Tuesday, April 20, 2010

Being Present

In his Academy Award winning portrayal of alcoholic country western singer/song writer Bad Blake in the movie Crazy Heart, actor Jeff Bridges confesses he was not a good father. Blake left his son when the boy was 4 years old, and never communicated with or saw him again.
Asked how he parented his son before he abandoned him, Blake (Bridges) replies, "Even when I was there, I wasn't there."

We saw Crazy Heart today, and I have been dwelling on this honest yet painful confession.

Have you ever felt someone you are with is actually missing? Have you experienced a person sharing the same physical space with you, though they are not present? Not connecting? Not getting it?

Living in the present is perhaps Buddha's most famous teaching. In his book, What the Buddha Taught, (Grove Press, NY, NY, ISBN 9-780802-130310) Walpola Rahula reviews humanity's need to learn this lesson:
"People do not generally live in their actions, in the present moment. They live in the past or the future. Though they seem to be doing something now, here, they live somewhere else in their thoughts, in their imaginary problems and worries, usually in the memories of the past or in desires and speculations about the future. Therefore they do not live in, nor do they enjoy, what they do at the moment. So they are unhappy and discontented with the present moment, with the work at hand, and naturally they cannot give themselves fully to what they appear to be doing. "

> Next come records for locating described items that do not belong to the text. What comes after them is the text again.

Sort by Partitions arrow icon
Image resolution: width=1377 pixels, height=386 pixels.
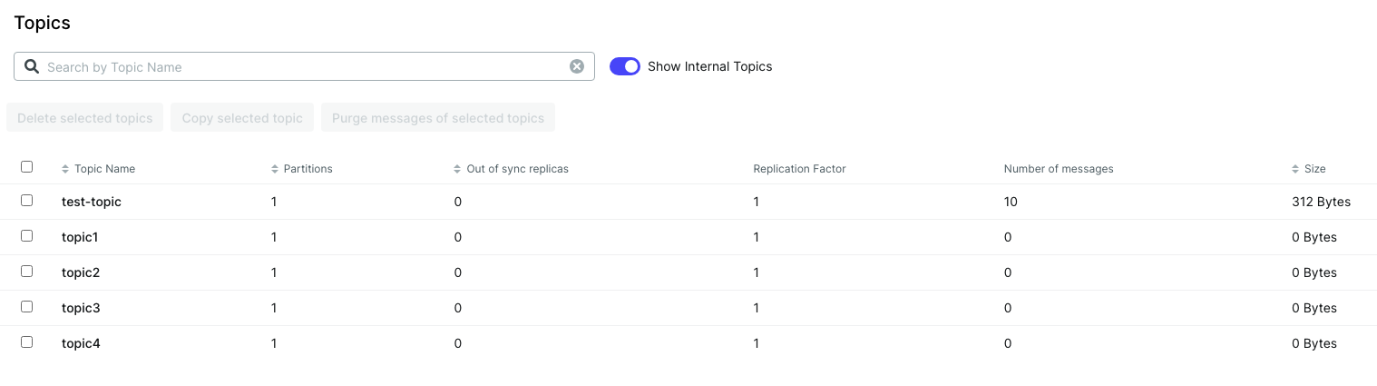click(275, 169)
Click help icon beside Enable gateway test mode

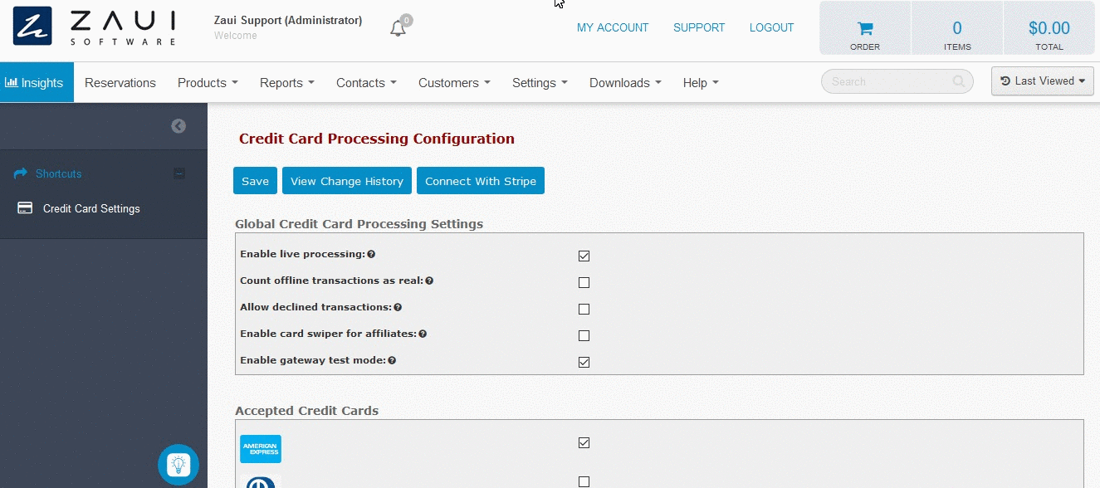tap(392, 360)
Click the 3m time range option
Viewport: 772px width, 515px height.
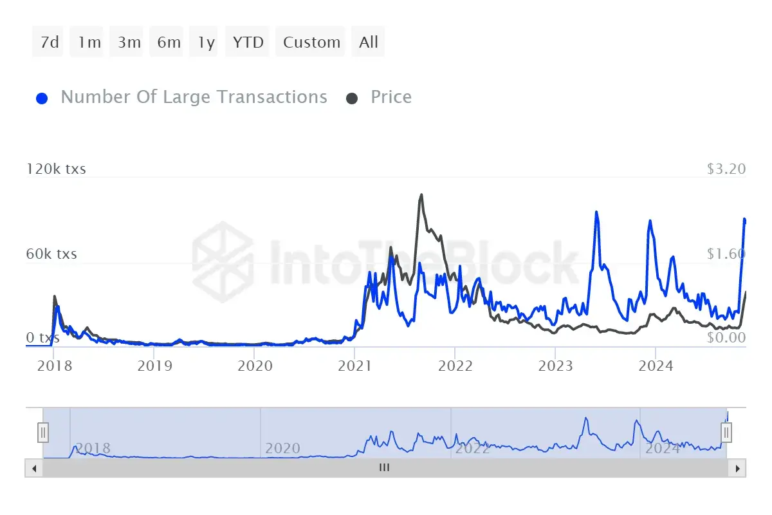(126, 41)
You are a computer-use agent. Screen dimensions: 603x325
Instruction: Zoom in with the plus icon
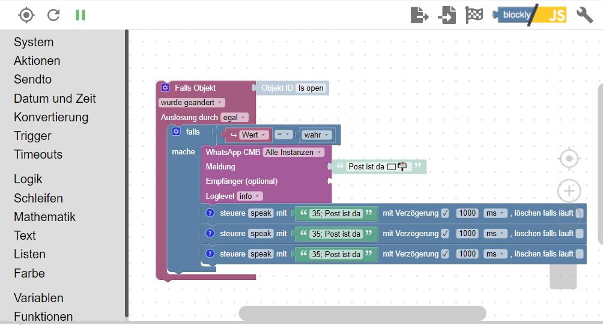[569, 191]

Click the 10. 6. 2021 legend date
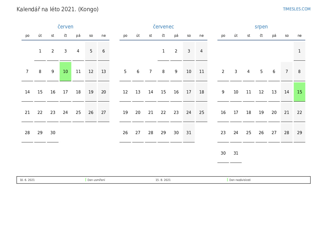tap(27, 180)
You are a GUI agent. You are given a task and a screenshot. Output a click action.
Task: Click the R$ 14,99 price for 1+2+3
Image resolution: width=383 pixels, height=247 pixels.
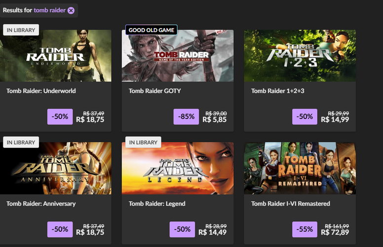pos(335,120)
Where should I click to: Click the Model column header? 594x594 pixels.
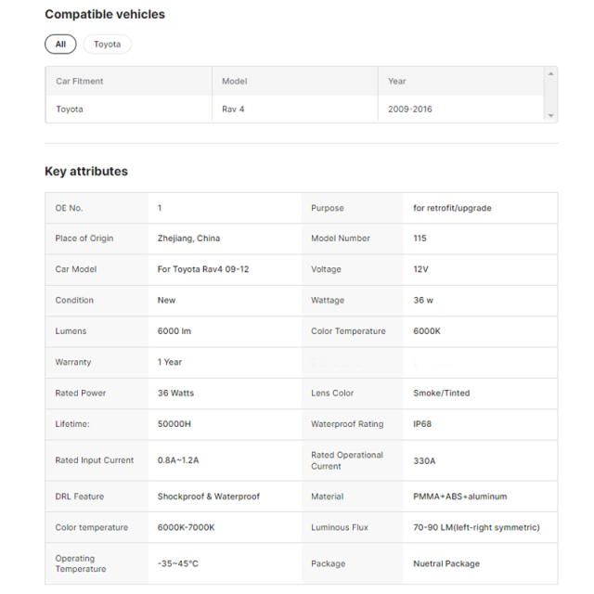234,81
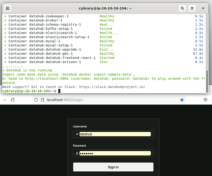Viewport: 212px width, 176px height.
Task: Focus the Username input containing datahub
Action: click(115, 134)
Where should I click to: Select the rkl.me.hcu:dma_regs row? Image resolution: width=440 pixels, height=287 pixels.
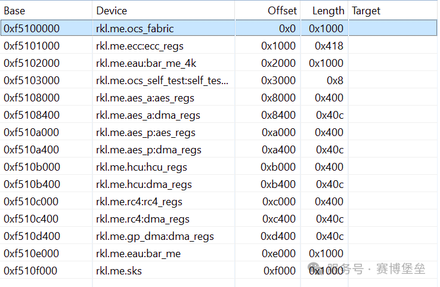219,184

Last week, my Mother related a beautiful vignette from her day, evidence she was absolutely positively living in the moment. Kay was outside, brushing out her dog Sur's undercoat. "I furminated Sur this A. M.. So much fur came off!" she wrote. "While I was sitting there on the front deck, a chickadee came and took some of the fur and flew off with it. I was so thrilled, just think Sur's fur is warming, or will be, some babies in the nest." (photo courtesy of Outside My Window bird blog.)

Interviewed about Crazy Heart before he won his Oscar, leading man Jeff Bridges was asked, "What do you want audiences to take away from the film?"

BRIDGES: "The words 'waking up' kind of comes to mind—that we can wake up from the bad dreams we put ourselves in."

Feeling alone is often the result of forgetting to live in the present. Is it time to wake up to this isolating practice, and manifest more joy in the present? Why not wake up and watch the chickadee make her nest? Now!